In a press release Mr Zelensky “thanked the representatives of the media group for comprehensive coverage of Ukraine’s fight against Russian aggression and for telling about Russian atrocities despite the risks to themselves”.
Last March, a group of Fox News journalists came under Russian fire in Horenka, outside Kyiv. Cameraman Pierre Zakrzewski and Ukrainian fixer Oleksandra Kuvshynova were killed.
Brit Benjamin Hall was severely wounded, losing part of a leg on one side and a foot on the other and left with limited function of a hand and one eye.
President Zelensky awarded him the Order of Merit, III class, for his “outstanding personal contribution to strengthening interstate co-operation, support for Ukraine’s independence and territorial integrity”.
It was his first visit to Ukraine since he was catastrophically injured.
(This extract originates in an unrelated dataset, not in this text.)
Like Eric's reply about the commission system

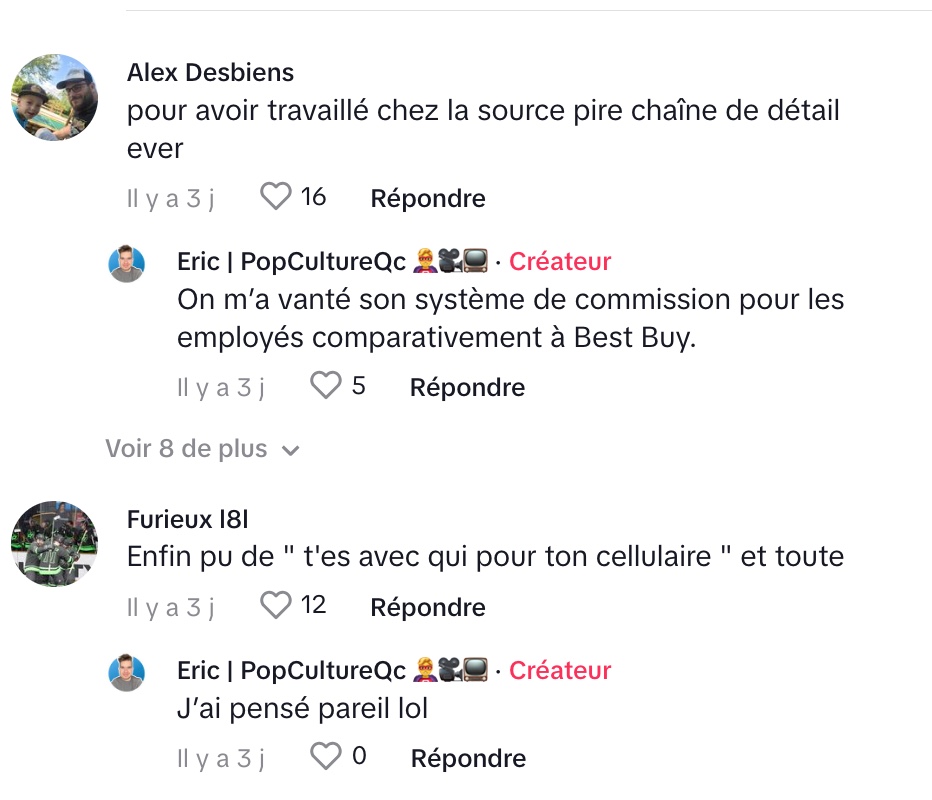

The President thanked Mr Murdoch for his visit and “emphasised that it is a very important signal of support at the time when the world’s attention is blurred by other events”.
Jerome, The Sun’s award-winning Defence Editor, has reported from the Ukraine front line since the war started.
Mr Zelensky said: “All this time, journalists, cameramen, editors, photographers, drivers have been on the front line.
“It is thanks to journalists from many countries that we now have such support in the world.”